Using text and original meaning to overturn decisions of the political branches is nothing novel for legal conservatives — and hardly part of a new sinister turn in legal conservatism, as Rosen implies. Consider some of the famous cases of the 1980s and 1990s: Chadha and Bowsher, invalidating congressional statutes on separation-of-powers grounds; Lucas, Nollan and Dolan, invalidating state land-use regulations as violations of the takings clause; Lopez and Morrison, invalidating federal statutes as exceeding the commerce power; Adarand and Croson, invalidating state and federal affirmative action programs. All these cases, and many more, overturned decisions of the political branches; all were controversial, yet they enjoyed the support of the Court’s leading conservatives and were widely applauded by conservative scholars and commentators. One can quarrel with the textualist/originalist grounds of particular decisions, but one can hardly say that invalidating laws as inconsistent with text and original meaning runs counter to longstanding conservative judicial philosophy.
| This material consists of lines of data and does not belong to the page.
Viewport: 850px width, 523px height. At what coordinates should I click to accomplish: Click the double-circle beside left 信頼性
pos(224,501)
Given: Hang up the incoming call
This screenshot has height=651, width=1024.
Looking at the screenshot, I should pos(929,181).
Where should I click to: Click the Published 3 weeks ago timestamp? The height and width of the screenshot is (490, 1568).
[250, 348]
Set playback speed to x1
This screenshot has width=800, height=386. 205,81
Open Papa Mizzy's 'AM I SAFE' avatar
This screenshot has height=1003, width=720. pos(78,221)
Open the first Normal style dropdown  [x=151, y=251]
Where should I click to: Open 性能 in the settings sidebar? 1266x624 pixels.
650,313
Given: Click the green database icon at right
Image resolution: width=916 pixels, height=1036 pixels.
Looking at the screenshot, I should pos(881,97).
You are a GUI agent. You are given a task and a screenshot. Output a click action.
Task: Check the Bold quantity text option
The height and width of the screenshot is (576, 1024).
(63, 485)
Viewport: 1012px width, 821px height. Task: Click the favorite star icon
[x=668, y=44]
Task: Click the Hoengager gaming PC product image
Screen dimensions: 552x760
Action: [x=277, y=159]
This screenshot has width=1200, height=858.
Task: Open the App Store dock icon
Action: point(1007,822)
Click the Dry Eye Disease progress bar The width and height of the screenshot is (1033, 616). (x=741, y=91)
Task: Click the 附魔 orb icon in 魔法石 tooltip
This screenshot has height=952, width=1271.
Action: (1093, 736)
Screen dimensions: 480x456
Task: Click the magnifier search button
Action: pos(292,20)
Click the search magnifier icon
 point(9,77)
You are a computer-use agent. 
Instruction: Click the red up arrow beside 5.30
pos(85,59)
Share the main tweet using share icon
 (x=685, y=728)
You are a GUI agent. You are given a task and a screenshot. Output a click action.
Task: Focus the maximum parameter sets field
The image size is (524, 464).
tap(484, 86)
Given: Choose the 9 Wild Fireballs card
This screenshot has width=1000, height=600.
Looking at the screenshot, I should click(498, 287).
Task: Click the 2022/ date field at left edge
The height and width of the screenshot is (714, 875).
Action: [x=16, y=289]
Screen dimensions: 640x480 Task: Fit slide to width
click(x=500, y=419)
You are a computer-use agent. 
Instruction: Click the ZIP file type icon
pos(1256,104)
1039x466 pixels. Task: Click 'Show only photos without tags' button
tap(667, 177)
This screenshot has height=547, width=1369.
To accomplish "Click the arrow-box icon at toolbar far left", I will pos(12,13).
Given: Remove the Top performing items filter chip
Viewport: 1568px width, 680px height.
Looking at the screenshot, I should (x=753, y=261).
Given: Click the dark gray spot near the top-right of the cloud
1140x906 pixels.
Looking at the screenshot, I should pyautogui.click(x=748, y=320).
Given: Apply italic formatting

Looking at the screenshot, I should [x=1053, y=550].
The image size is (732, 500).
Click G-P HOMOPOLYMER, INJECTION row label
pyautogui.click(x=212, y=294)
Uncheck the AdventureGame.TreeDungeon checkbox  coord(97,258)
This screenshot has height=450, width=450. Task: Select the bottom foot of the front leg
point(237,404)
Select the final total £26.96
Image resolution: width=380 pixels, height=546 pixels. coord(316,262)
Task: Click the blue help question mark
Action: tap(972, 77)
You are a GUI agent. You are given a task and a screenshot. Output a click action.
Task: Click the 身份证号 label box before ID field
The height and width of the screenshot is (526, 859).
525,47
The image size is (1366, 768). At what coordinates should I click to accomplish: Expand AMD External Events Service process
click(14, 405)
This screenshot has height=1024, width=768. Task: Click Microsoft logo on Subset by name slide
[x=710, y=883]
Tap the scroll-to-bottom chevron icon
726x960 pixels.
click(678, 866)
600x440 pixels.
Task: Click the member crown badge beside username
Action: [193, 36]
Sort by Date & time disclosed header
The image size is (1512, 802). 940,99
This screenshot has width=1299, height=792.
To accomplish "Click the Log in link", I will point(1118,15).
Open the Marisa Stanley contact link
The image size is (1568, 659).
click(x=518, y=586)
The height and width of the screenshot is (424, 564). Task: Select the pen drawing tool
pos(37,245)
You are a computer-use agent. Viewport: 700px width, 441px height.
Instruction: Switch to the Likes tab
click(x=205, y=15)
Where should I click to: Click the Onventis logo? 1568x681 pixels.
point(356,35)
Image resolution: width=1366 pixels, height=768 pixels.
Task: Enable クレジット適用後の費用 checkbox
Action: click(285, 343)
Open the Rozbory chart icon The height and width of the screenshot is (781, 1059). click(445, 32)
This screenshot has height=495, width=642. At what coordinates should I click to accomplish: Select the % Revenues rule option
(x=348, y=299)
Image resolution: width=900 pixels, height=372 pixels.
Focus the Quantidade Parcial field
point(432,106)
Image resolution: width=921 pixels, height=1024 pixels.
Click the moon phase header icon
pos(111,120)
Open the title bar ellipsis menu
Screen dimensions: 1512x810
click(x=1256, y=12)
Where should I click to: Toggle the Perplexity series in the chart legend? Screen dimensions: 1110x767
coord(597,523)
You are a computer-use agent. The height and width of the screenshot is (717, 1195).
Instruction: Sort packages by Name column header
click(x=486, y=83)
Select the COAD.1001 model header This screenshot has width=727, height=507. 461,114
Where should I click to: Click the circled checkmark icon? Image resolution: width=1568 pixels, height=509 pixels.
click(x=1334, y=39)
The short of it is that, in general, legal conservatives don’t subscribe to the Rosen/Graglia/Wilkinson version of judicial restraint. So of course Professor Rosen is right that his version of judicial restraint would counsel upholding the health care law, but he can’t claim that legal conservatives would betray their philosophy by striking it down. To the contrary, mainstream conservative legal traditions for the past 30 years call on judges to invalidate laws inconsistent with constitutional text and original meaning. In calling for “restraint,” this line of thought means that judges should be “restrained” by the Constitution (not that they should be restrained by very strong deference to the political branches). Rosen only sees a contradiction because he’s using a different (albeit, to my mind, preferable) definition of “judicial restraint.”
Indeed, Judge Wilkinson and Lino are outside the mainstream of judicial conservatives–and certainly judicial libertarians!